Wednesday, June 24, 2009

Writing What You Know

We've all heard this one, haven't we? "Write what you know about." Good advice in all circumstances, right?

Right?

What happens when what you know about is boring?

I'll shed a little light here. I'm smarting (well, not as badly as earlier on) due to a "no-thanks" from a publisher I hoped would pick up PEACEWEAVER. Its problem was apparently not the writing, or I expect the editor would've mentioned that. The problem was the setting. Nobody is going to read a novel set in Wales in 973.

Um. I would.

Anyway, getting past this a bit--my contemporary novels are "write what I know" as far as setting. Now, I don't live in a sleepy southern town with lots of tradition and "hey, how y'all doin'?" feeling. I live in a suburb of a congested, irritating big city. My burb is where I was raised. It's what I know. I can get around on foot or on my bike, and I know where the best bike routes are, the wet places after it rains, and why you shouldn't trust the forest preserve at night.

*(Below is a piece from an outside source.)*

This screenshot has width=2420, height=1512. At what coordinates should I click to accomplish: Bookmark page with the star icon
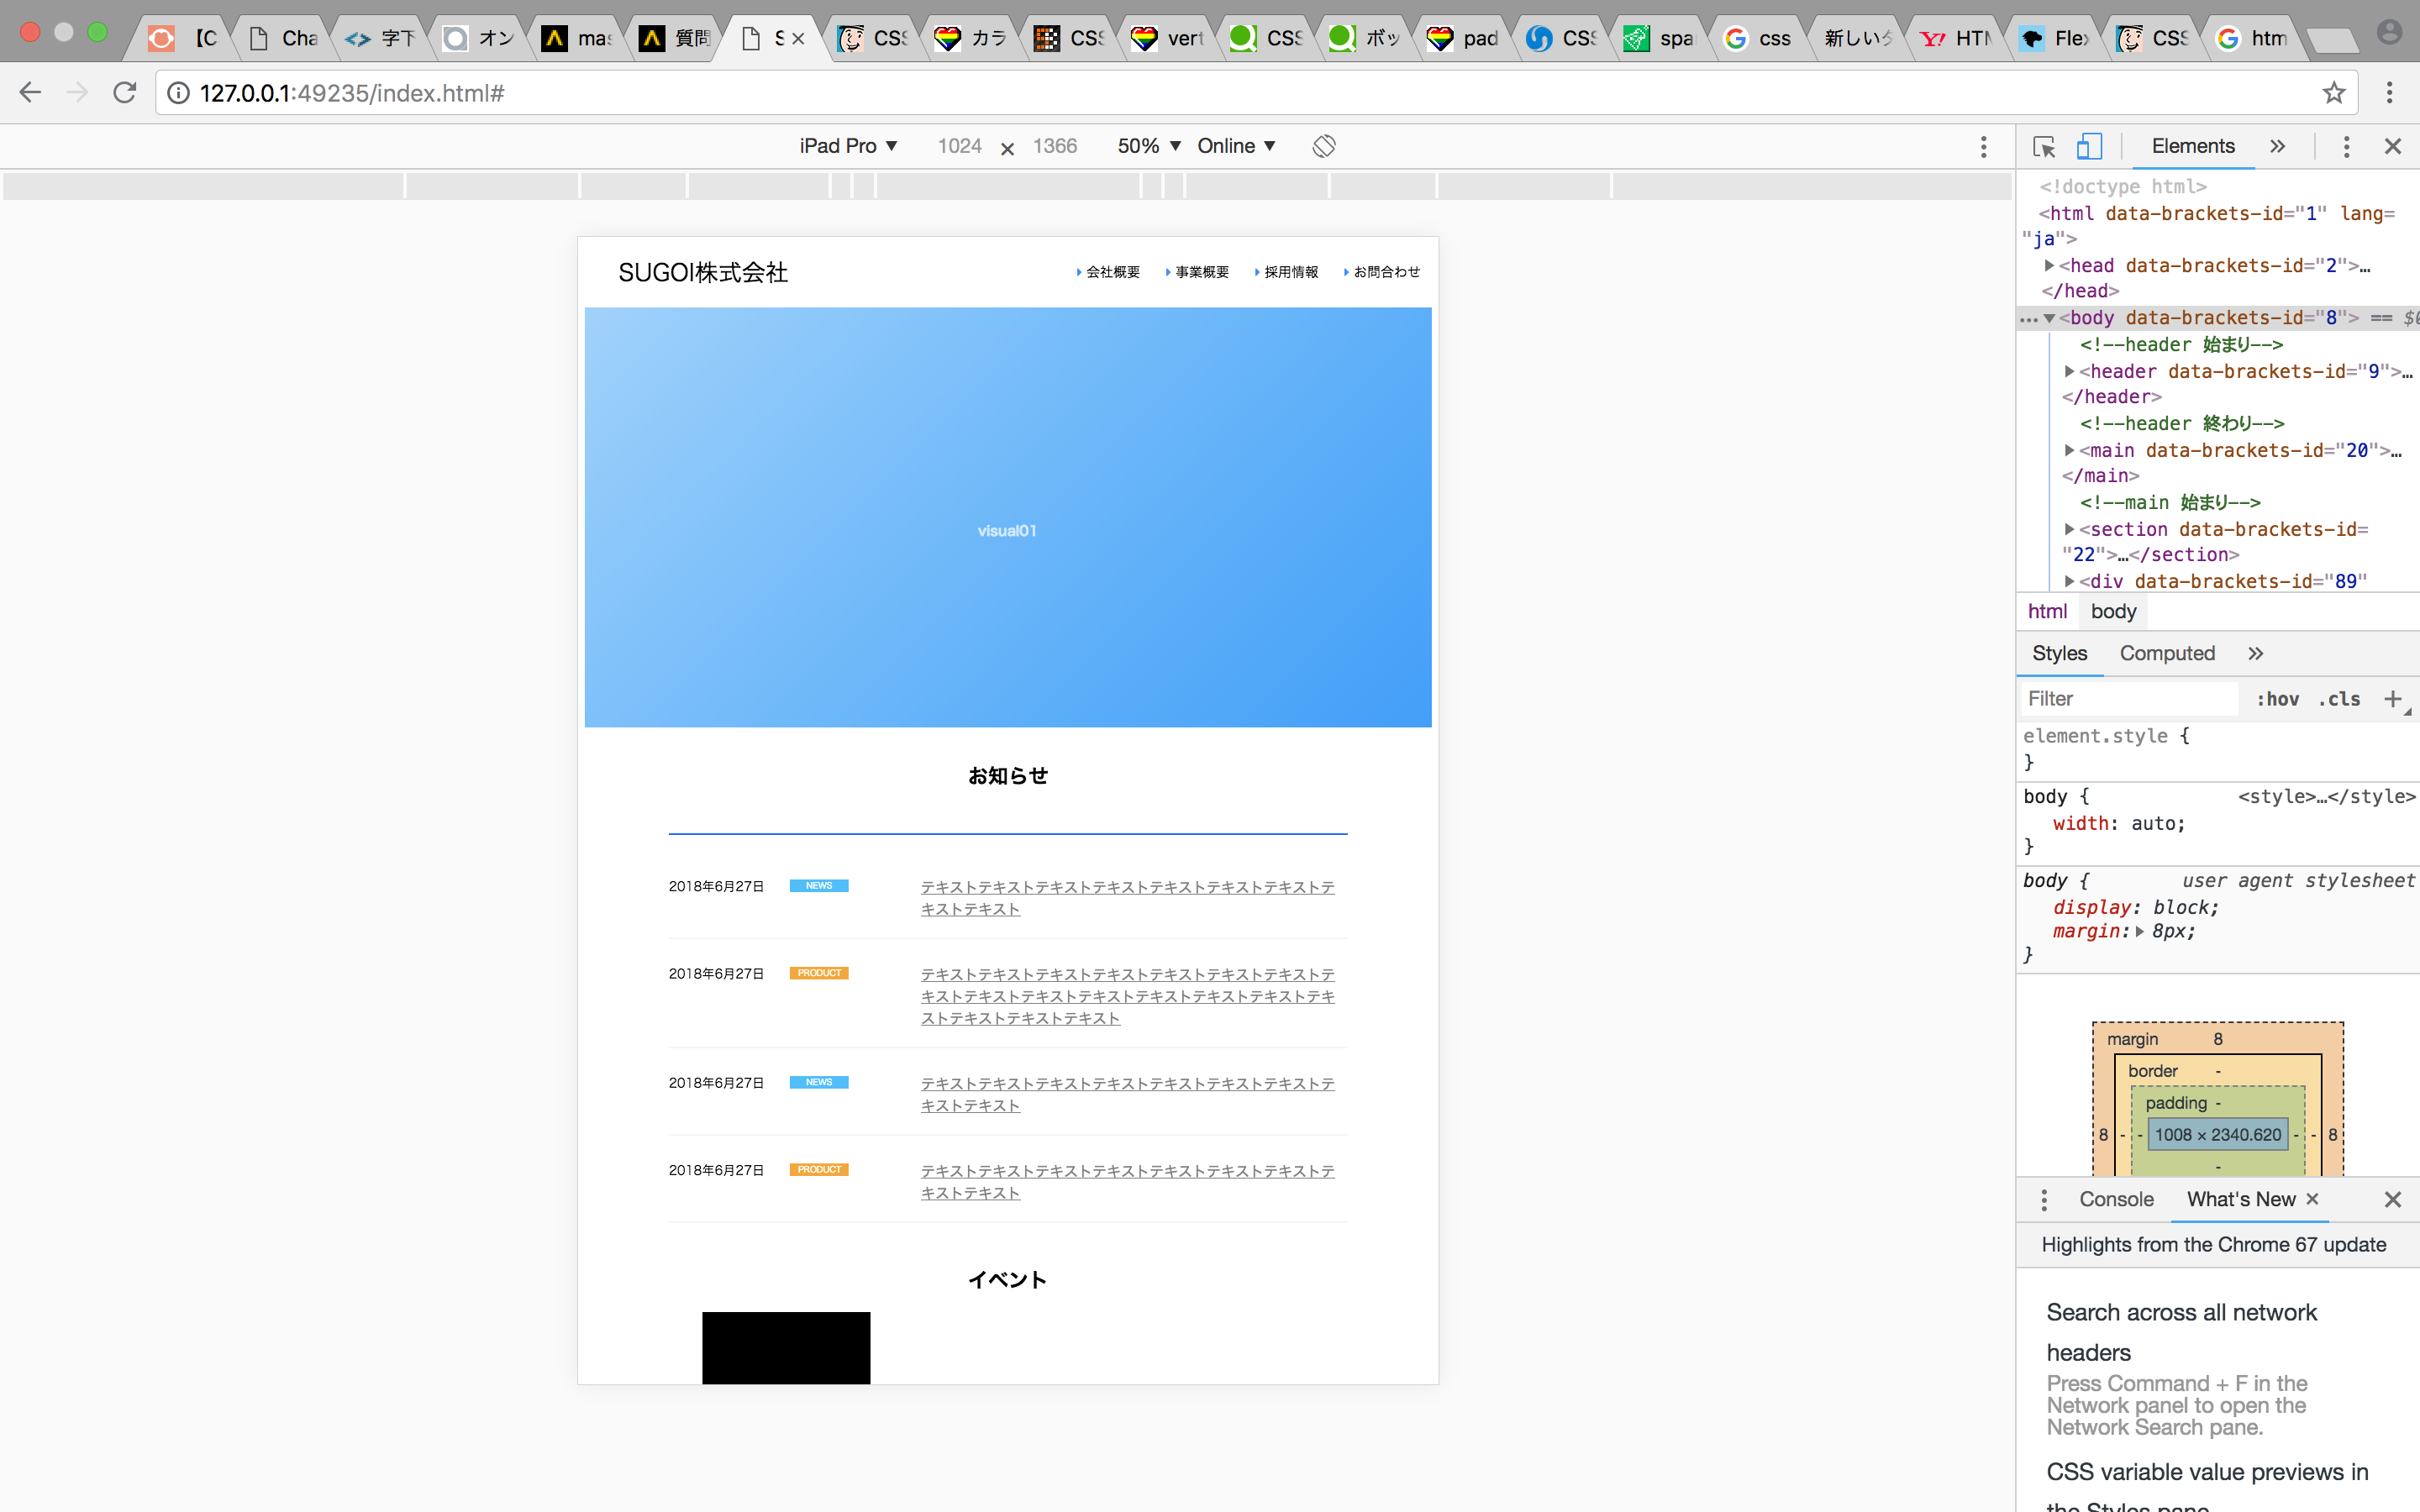(x=2333, y=93)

But this isn't interesting! I'm wondering now whether my contemporaries are being turned down by larger houses simply because of setting. I've made up my own Illinois small town that I use in two published books, and I love going to DeBrett. For my WIP, it's Shelley, Iowa, which also lives only in my mind, but is modeled on a small town.

But the romantic settings? The small town with a native's feel for how people there live and interact? Those are not mine to offer. I do, of course, have my very own burb...

2 comments:

Janny said...

Don't be silly, the suburbs aren't boring. Otherwise, where would Desperate Housewives get all its ideas???

(sigh)

Write on!
T1

sharon said...

As it stands, the "write what you know" advice is silly.

Ray Bradbury had never been to Mars. Isaac Asimov wouldn't fly.

There are hundreds of other examples. But all these authors wrote the emotional truth.